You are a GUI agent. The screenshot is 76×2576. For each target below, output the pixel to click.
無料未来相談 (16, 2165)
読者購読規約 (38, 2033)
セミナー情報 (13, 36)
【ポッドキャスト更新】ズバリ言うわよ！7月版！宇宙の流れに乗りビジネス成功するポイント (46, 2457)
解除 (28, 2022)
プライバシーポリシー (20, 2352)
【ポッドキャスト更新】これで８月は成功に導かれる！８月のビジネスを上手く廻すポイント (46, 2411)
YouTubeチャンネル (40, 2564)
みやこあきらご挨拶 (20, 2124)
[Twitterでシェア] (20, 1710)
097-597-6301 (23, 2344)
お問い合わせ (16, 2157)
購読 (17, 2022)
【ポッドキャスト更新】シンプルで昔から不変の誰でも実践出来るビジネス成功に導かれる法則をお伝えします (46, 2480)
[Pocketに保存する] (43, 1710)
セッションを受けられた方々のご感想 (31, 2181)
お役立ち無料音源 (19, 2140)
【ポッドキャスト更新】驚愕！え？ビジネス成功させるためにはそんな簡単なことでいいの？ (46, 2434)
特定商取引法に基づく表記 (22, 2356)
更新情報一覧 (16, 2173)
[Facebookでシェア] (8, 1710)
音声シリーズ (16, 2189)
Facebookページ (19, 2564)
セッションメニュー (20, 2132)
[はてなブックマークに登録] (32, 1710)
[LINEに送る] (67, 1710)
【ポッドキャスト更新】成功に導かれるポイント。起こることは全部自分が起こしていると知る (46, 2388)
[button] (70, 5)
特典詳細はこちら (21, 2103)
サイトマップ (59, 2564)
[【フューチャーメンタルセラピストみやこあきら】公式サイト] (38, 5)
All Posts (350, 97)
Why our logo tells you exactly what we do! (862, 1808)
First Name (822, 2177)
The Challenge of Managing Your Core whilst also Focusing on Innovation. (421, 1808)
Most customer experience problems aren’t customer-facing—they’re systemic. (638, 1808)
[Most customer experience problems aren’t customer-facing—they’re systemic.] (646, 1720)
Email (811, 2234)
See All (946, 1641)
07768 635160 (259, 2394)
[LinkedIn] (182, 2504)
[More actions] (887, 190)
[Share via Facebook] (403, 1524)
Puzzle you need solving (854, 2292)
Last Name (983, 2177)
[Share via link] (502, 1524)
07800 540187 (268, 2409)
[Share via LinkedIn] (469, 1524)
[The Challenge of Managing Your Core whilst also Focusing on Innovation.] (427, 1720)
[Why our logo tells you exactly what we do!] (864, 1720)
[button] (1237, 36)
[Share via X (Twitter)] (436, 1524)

◇ ◇ ◇ ◇

→ Task to carry out
Take the entries above and return only the lines from the one with "systemic. (638, 1808)" to the one with "[Share via Facebook] (403, 1524)", both included, unchanged.

→ Answer to this task
Most customer experience problems aren’t customer-facing—they’re systemic. (638, 1808)
[Most customer experience problems aren’t customer-facing—they’re systemic.] (646, 1720)
Email (811, 2234)
See All (946, 1641)
07768 635160 (259, 2394)
[LinkedIn] (182, 2504)
[More actions] (887, 190)
[Share via Facebook] (403, 1524)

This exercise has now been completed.